In pista, secondo quanto emerso finora, c'è il Gruppo Eurovo, che alla fine del maggio scorso ha presentato una manifestazione di interesse attraverso la società agricola Librelle, ma anche la cooperativa dei lavoratori, che continua a lavorare con l'ambizione di prendere in mano il sito, anche se inizialmente l'ipotesi era di farlo con la formula dell'affitto del ramo d'azienda e occorrerà capire se l'acquisto è per i dipendenti un'opzione praticabile. 

 

 

L'unica buona nuova per il momento è, dunque, l'autorizzazione della cassa integrazione straordinaria per i lavoratori, circa sessanta, e a portarla è l'assessore regionale allo Sviluppo economico, Michele Fioroni. “Il ministero del Lavoro, dopo le procedure in sede regionale e nazionale, aveva concesso il 20 maggio scorso l'ammortizzatore sociale”, con la cigs per i lavoratori agricoli che è stata prevista dall'ultima legge di bilancio dello Stato. Tuttavia, come anche lavoratori e sindacati avevano denunciato, l'integrazione salariale non è stata pagata da Inps.
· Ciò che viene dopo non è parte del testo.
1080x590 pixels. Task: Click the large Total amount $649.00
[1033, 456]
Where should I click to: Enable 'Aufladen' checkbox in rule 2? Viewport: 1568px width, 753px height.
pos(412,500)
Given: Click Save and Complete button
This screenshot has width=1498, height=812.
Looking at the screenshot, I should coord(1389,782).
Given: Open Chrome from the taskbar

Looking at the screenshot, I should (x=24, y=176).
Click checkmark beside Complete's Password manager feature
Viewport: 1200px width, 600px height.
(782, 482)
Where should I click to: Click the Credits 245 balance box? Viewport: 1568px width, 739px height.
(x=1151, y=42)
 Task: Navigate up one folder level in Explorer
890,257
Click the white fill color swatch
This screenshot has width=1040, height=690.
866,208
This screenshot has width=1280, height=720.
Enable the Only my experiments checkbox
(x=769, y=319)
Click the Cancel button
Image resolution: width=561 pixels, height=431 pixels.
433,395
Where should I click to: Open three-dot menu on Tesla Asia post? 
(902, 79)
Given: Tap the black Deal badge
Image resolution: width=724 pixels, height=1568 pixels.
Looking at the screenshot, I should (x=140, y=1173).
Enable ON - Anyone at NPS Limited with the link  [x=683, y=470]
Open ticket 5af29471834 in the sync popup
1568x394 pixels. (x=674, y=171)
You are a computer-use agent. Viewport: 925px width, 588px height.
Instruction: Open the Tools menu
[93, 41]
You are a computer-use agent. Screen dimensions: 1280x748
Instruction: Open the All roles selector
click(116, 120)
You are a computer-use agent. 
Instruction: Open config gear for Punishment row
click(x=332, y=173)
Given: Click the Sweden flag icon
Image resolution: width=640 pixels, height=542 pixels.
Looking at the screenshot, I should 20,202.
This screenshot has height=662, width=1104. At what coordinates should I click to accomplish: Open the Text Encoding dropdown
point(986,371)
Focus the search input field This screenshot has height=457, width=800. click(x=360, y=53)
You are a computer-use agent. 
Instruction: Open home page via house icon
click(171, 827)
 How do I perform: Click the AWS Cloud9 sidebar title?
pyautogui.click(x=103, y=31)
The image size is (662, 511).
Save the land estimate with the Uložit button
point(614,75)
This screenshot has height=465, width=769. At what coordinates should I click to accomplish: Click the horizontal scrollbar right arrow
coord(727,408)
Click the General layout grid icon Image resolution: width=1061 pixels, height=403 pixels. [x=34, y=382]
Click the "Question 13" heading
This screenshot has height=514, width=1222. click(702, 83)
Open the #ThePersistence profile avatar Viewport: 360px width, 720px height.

Secondo Fioroni l'inghippo era legato “a problematiche amministrative insorte tra lo stesso ministero e l’Inps e per questo la cassa straordinaria non era stata effettivamente autorizzata”. Sulle sorti della produzione di uova a marchio Ovito l'assessore dice che “è stato manifestato l'interessamento da parte di importanti operatori nazionali del settore rispetto a possibili progetti di rilancio e sviluppo. Per tale motivo – conclude – l’autorizzazione definitiva dell'ammortizzatore sociale rappresenta un ponte” per traghettare i lavoratori in acque serene. Staremo a vedere.